Legislation in the UK forbidding drivers from using handheld phones was drawn up in 2003, when head-mounted displays and voice-controlled gadgets were the stuff of science fiction. It outlaws drivers only from using any device that has to be held. Google Glass, by contrast, can be controlled entirely with head gestures, touch-sensitive panels and spoken commands — making it potentially exempt from the law on mobiles, though distracted users could be prosecuted for driving without due care and attention.
“The government at the time didn’t envisage glasses with a heads-up display,” says Kevin Clinton, head of road safety at the Royal Society for the Prevention of Accidents. “All the research shows that even hands-free phones are distracting. These glasses are just as distracting and increase the risk just as much as any other hands-free device.”
The Institute of Advanced Motorists (IAM) wants companies such as Google to prevent phone calls and messages arriving on gadgets while users are driving, or at least to oblige users to override such restrictions manually.
“Once you start putting ‘Joe’s Diner three miles’ or Facebook updates in a driver’s field of vision, distraction creeps in,” says Tim Shallcross, head of technical policy at the IAM and a Sunday Times contributor.
The Sunday Times took Google Glass for a test drive in the US city of Seattle. Getting started with Glass is easy. The device links wirelessly to an Android smartphone, using its GPS sensor and mobile broadband connection to pinpoint locations and download maps and other data. To wake up Google Glass, you lift your head or gently tap the side of the frame. This activates a tiny colour display hovering above and to the right of your line of sight. The system springs to life when you say “OK Glass”.
For in-car navigation, you simply say “Get directions to the airport” or speak an address. Google Glass then shows a map and provides a quick overview of your route. When you drive off, the display shows an arrow and directions, just like a full-size sat nav. There is also a female computer voice reading out distances to the next turn.
On Seattle’s streets, navigating with Google Glass feels easier and more natural than with a normal sat nav. The voice instructions are clear and checking the route visually takes no more than a split-second glance upwards. Directions arrive in plenty of time and the display switches off when there are no turns approaching.
One criticism is that it lacks information that you would find on most standalone sat navs, such as your speed and nearby petrol stations or landmarks, although car manufacturers are working on their own “feeds” (see main text).
When a text or email arrives on the phone, Google Glass chimes but does not automatically wake up or show the message unless you tap the frame. An incoming phone call, on the other hand, wakes the screen and displays the caller ID.

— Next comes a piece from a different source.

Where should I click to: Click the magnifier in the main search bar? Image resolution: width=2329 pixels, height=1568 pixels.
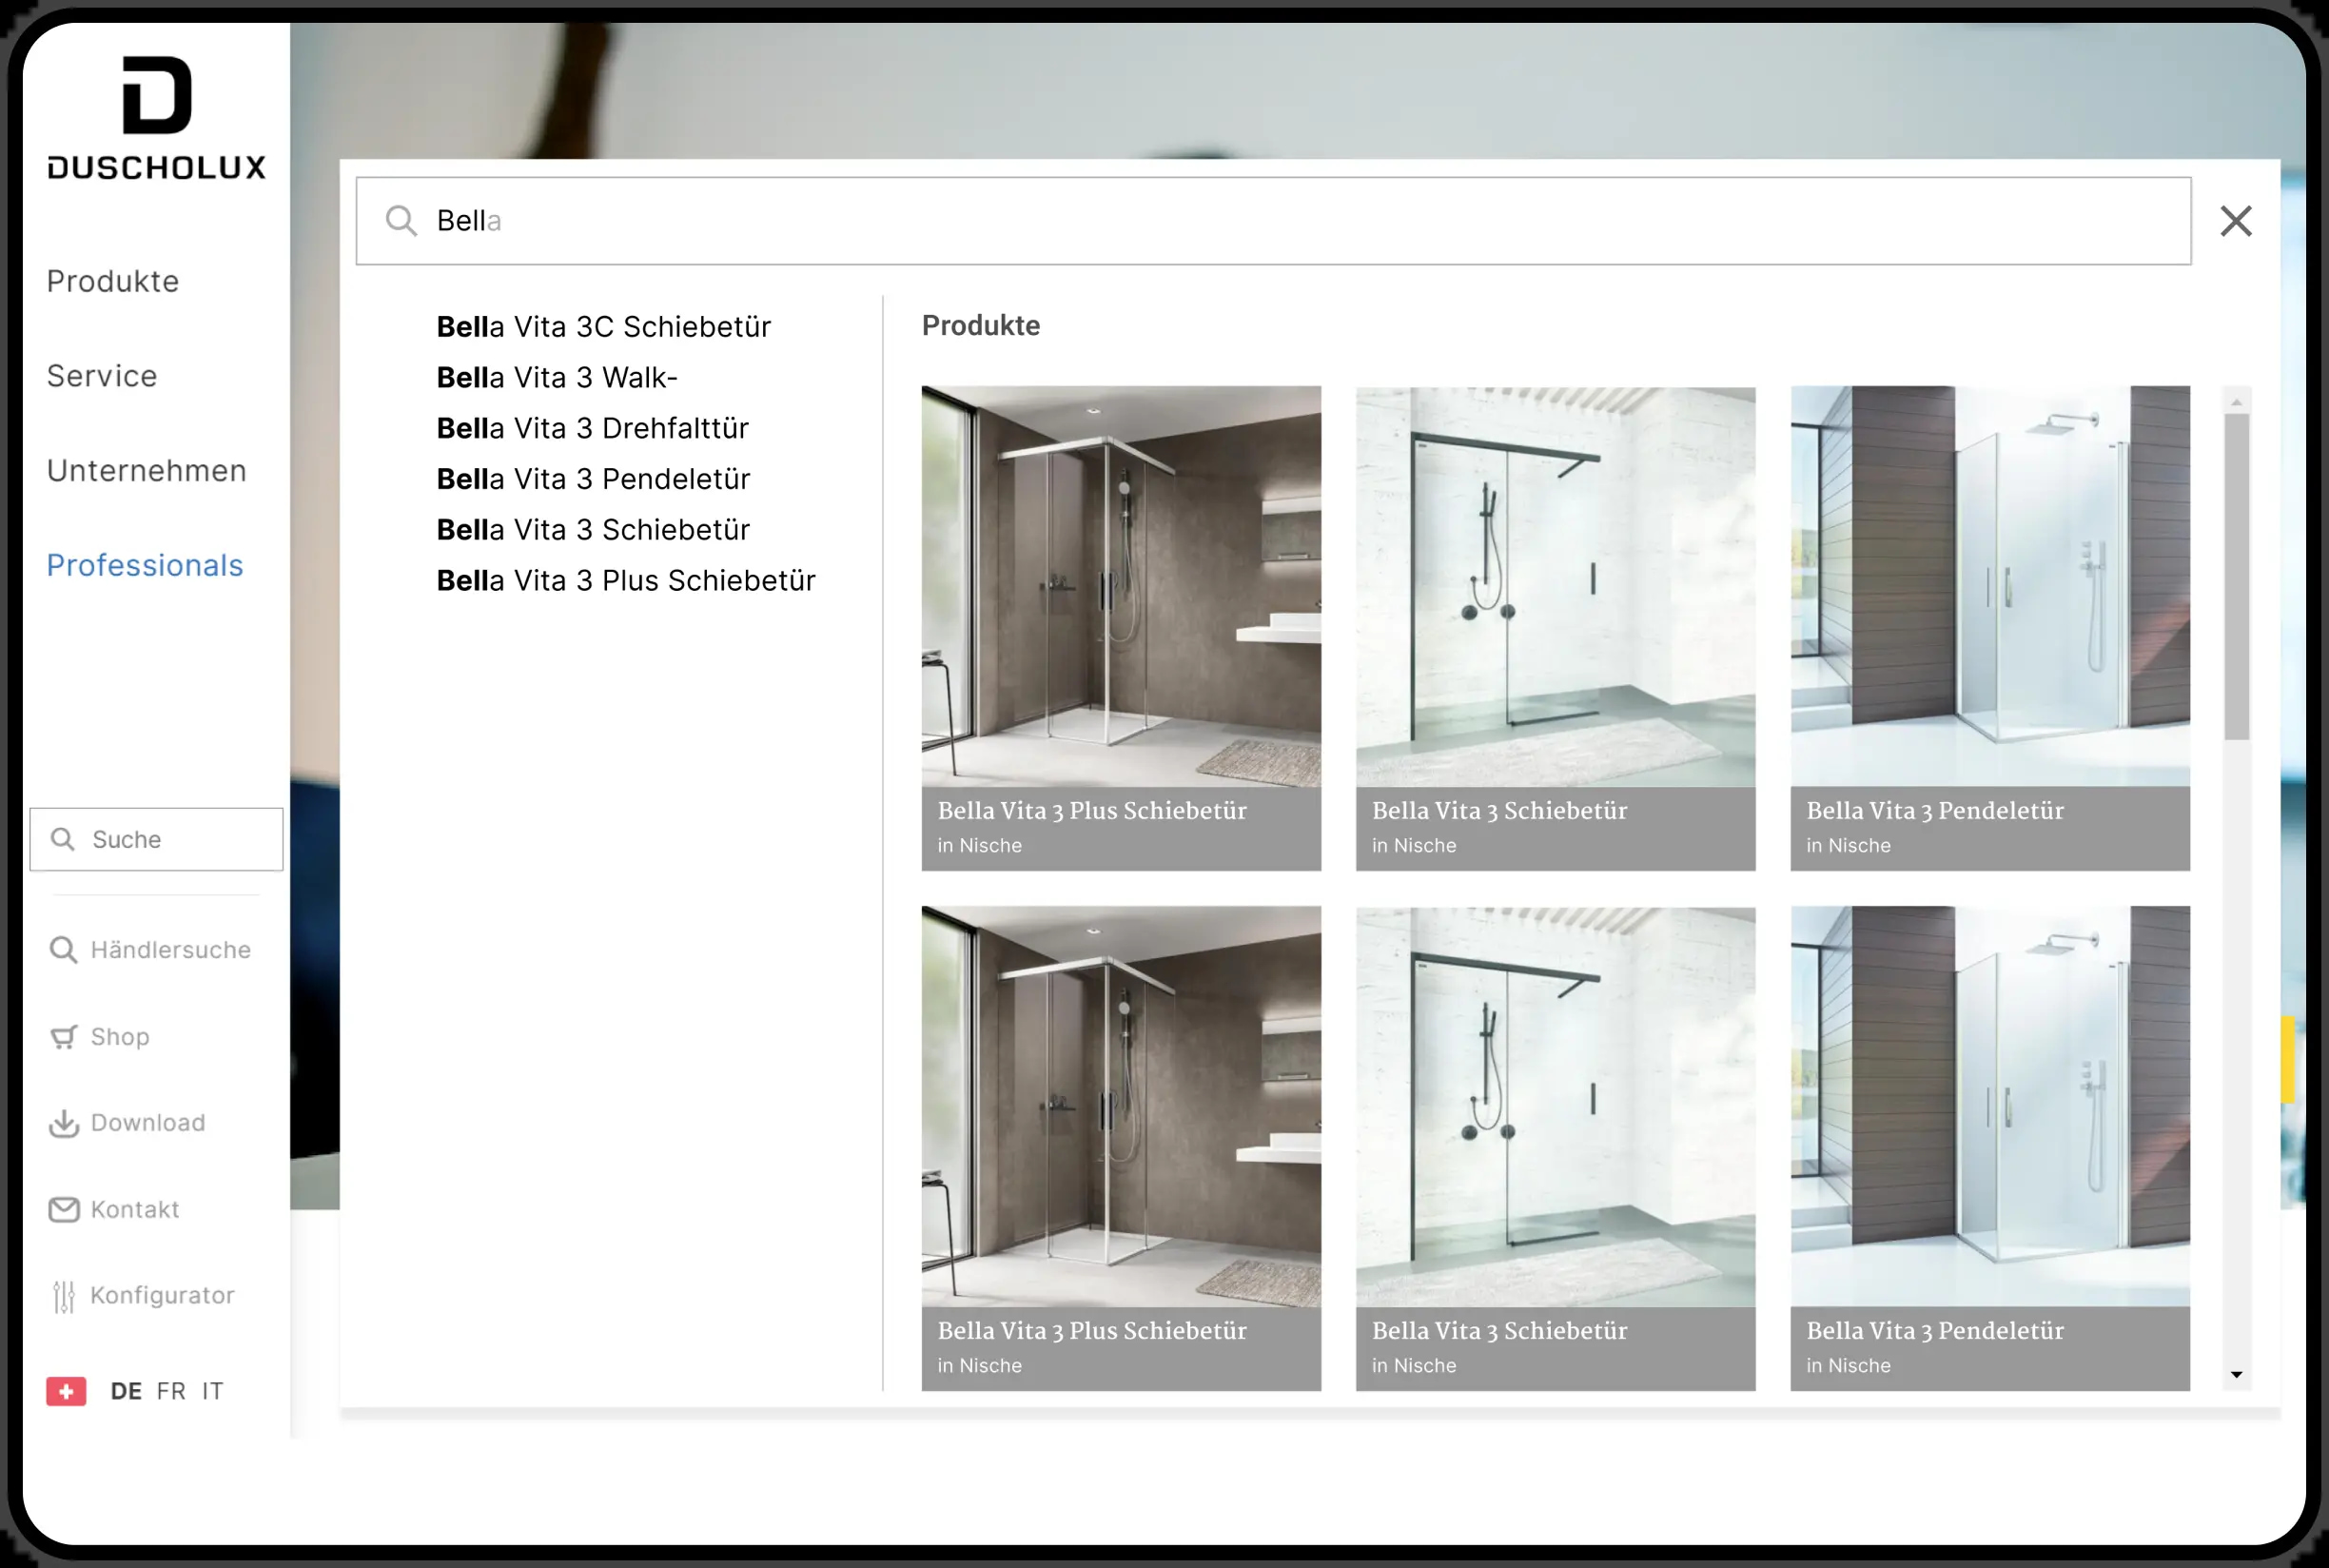tap(401, 221)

Drivers in the US are already facing legal challenges to using Google Glass. A court in California will rule this month on whether the gadget falls foul of the state’s distracted-driving laws, and politicians in several states would like to ban computers with head-mounted displays from cars altogether.
More than 10,000 prototype units, each costing £1,000, have been sold so far — mainly to software developers in the US. A cheaper version of Google Glass aimed at consumers is likely to arrive this year.